▶ Exercise description: Format the records as a numbered list with blank lines dropped, starting at the line that contains "This screenshot has width=762, height=551." and continuing through the end of the records.

Data listing:
***
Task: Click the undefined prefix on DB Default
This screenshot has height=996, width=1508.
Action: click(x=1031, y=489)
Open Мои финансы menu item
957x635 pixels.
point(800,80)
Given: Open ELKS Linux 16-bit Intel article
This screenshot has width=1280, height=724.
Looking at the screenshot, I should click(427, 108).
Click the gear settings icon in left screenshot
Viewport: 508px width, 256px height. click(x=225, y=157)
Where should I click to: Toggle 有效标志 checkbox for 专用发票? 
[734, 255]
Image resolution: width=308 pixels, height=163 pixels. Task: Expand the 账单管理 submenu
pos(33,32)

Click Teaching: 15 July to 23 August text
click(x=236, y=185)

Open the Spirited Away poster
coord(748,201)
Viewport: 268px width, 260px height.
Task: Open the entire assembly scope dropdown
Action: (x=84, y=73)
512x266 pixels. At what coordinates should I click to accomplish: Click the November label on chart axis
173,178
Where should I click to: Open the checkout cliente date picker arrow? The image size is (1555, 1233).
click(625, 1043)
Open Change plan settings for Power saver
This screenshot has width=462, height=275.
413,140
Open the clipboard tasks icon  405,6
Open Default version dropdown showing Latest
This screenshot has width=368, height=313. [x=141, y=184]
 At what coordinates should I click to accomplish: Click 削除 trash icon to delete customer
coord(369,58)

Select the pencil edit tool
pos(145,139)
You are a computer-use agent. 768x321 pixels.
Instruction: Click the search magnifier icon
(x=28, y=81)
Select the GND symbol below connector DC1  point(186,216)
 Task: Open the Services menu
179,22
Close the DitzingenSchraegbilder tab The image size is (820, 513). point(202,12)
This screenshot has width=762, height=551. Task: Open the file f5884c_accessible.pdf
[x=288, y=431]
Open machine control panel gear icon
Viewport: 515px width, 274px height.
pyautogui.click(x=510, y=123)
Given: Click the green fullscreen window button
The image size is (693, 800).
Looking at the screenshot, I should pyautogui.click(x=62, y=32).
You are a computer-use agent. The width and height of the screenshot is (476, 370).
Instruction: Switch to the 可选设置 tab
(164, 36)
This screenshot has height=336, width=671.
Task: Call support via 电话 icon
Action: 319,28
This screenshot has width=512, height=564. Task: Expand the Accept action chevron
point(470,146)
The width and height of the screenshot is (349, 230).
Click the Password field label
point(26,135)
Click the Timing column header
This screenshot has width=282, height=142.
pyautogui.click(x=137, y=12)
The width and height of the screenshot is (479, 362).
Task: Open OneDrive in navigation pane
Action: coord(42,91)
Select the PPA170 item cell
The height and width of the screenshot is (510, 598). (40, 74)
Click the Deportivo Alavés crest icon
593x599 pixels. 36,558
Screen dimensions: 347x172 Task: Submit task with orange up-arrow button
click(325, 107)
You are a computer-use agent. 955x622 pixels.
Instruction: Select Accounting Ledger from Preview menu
***
▶ Task response:
1. This screenshot has width=762, height=551. Task: Open the file f5884c_accessible.pdf
2. [x=288, y=431]
3. Open machine control panel gear icon
4. Viewport: 515px width, 274px height.
5. pyautogui.click(x=510, y=123)
6. Given: Click the green fullscreen window button
7. The image size is (693, 800).
8. Looking at the screenshot, I should pyautogui.click(x=62, y=32).
9. You are a computer-use agent. The width and height of the screenshot is (476, 370).
10. Instruction: Switch to the 可选设置 tab
11. (164, 36)
12. This screenshot has height=336, width=671.
13. Task: Call support via 电话 icon
14. Action: 319,28
15. This screenshot has width=512, height=564. Task: Expand the Accept action chevron
16. point(470,146)
17. The width and height of the screenshot is (349, 230).
18. Click the Password field label
19. point(26,135)
20. Click the Timing column header
21. This screenshot has width=282, height=142.
22. pyautogui.click(x=137, y=12)
23. The width and height of the screenshot is (479, 362).
24. Task: Open OneDrive in navigation pane
25. Action: coord(42,91)
26. Select the PPA170 item cell
27. The height and width of the screenshot is (510, 598). (40, 74)
28. Click the Deportivo Alavés crest icon
29. 593x599 pixels. 36,558
30. Screen dimensions: 347x172 Task: Submit task with orange up-arrow button
31. click(325, 107)
32. You are a computer-use agent. 955x622 pixels.
33. Instruction: Select Accounting Ledger from Preview menu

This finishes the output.